Exercise aim: Your answer is a copy of every line in the records where "will" appears.

Stored records:
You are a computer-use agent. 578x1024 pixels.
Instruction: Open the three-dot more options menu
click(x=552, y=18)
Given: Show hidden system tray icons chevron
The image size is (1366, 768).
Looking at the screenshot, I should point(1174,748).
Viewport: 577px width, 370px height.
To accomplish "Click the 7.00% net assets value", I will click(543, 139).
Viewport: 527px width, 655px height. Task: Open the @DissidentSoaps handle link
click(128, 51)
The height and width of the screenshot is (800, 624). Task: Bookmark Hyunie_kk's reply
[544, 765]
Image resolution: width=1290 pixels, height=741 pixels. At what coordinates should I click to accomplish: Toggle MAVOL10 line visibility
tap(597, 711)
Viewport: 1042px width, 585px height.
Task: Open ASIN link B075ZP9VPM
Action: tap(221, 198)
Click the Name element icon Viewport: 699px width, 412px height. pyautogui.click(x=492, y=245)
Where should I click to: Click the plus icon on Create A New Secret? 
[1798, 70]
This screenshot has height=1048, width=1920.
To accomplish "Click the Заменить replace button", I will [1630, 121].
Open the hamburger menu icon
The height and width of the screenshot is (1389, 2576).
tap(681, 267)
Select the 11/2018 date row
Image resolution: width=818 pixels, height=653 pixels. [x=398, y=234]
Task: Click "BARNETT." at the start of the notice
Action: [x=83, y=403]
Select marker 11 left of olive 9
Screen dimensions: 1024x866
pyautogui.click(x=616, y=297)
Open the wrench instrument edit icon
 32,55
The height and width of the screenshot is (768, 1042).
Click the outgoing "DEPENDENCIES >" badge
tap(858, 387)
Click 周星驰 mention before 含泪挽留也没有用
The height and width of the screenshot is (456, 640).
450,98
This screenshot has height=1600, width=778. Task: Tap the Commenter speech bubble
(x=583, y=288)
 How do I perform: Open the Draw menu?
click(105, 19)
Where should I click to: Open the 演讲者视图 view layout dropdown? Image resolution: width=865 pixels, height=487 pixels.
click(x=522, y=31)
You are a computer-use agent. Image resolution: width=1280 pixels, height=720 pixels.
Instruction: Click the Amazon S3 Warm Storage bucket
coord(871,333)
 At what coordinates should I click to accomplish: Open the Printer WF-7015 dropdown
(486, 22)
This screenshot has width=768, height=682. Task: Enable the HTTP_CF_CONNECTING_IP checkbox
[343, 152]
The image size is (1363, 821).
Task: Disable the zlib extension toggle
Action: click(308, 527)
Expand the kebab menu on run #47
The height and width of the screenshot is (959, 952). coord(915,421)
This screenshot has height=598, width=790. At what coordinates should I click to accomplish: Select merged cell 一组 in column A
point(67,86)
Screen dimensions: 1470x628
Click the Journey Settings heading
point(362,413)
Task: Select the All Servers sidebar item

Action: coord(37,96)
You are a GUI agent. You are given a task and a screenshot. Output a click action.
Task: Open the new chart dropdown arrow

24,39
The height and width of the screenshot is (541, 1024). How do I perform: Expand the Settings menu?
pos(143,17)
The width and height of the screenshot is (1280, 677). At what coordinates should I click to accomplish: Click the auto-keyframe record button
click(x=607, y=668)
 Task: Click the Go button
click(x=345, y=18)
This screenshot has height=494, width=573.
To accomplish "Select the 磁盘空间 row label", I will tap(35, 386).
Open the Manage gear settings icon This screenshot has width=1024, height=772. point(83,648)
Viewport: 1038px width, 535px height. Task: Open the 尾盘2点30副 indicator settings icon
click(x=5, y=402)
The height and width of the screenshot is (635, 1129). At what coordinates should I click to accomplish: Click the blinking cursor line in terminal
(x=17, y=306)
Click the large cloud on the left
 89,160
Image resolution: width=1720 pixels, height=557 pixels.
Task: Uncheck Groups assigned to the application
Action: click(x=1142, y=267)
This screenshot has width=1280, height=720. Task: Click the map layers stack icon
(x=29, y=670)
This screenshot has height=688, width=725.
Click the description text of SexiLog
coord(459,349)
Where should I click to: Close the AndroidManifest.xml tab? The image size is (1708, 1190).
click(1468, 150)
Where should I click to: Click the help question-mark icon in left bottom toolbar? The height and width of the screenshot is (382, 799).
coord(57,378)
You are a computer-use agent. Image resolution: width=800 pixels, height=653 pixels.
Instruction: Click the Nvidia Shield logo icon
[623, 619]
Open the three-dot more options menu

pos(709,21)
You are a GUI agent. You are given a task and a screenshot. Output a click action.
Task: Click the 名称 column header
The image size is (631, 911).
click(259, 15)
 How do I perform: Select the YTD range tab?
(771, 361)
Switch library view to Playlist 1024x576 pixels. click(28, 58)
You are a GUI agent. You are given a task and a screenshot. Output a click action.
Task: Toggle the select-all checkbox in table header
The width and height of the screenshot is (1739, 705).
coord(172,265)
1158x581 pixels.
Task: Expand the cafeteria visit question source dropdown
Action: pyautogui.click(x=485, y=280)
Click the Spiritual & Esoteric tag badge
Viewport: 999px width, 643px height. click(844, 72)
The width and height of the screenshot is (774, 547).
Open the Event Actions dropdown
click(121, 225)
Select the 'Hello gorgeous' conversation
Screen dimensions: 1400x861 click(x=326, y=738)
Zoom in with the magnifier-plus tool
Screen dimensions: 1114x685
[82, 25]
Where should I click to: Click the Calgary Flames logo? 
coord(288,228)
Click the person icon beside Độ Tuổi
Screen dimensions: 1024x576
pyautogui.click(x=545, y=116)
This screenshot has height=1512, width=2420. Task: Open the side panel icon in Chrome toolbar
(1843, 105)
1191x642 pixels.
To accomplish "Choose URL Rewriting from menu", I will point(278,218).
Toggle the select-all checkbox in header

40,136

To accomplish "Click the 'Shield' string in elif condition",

Exercise result:
To accomplish "Click the 7.00% net assets value", I will click(543, 139).
To accomplish "Click the Заменить replace button", I will [1630, 121].
To accomplish "Select the 磁盘空间 row label", I will tap(35, 386).
To accomplish "Choose URL Rewriting from menu", I will point(278,218).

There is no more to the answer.